Those are my Top10 activities regarding elevation. And what surprises me the most: The join with the directive USING (id) just works as expected by matching the id columns of both tables.

Table-less

You might want to do everything in-place and just use DuckDB as a fancy CSV tool.
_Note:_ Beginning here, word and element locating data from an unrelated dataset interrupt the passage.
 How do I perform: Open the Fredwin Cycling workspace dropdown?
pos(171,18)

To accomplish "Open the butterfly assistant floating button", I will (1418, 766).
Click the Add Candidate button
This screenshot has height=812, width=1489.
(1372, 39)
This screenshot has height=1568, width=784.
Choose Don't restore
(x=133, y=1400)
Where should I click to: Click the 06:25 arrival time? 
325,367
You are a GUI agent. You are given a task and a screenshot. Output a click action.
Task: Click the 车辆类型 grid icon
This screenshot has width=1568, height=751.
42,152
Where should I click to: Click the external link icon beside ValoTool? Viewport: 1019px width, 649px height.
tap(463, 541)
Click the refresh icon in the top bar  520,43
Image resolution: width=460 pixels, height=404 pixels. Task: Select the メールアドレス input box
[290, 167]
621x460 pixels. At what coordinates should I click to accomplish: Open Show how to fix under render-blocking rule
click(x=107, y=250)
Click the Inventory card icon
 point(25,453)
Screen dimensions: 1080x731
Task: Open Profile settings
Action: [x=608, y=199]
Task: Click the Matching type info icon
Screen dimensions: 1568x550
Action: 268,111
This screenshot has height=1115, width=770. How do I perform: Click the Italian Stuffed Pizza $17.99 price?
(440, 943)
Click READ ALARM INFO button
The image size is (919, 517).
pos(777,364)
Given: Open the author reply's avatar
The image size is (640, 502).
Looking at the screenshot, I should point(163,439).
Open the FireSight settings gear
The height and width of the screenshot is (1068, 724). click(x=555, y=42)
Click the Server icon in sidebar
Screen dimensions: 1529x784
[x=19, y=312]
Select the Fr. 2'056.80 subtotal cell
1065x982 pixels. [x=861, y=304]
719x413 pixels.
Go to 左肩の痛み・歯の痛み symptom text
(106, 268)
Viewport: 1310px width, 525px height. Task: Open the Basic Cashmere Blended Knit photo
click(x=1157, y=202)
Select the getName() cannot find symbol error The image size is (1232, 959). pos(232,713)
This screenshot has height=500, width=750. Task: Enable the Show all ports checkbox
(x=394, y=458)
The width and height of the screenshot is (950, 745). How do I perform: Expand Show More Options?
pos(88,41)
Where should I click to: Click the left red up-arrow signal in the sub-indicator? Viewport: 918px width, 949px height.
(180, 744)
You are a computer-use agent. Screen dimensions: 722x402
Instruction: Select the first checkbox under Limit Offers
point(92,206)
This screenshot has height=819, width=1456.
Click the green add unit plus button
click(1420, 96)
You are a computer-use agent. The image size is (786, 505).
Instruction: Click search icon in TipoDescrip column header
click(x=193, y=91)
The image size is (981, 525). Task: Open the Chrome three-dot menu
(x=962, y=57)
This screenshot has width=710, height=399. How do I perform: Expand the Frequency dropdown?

The whole steps above can also be combined into a single statement:

SELECT "Activity Type", "Date",
	case when "Min Elevation"=='--' THEN 0 ELSE replace("Min Elevation", ',', '')::numeric END as "MinElevation",
	case when "Max Elevation"=='--' THEN 0 ELSE replace("Max Elevation", ',', '')::numeric END as "MaxElevation",
	"MaxElevation" - "MinElevation" AS difference
	from 'Activities.csv'
ORDER BY difference DESC 
LIMIT 10;

And here is the statement that I have used to create the example CSV file from my original export.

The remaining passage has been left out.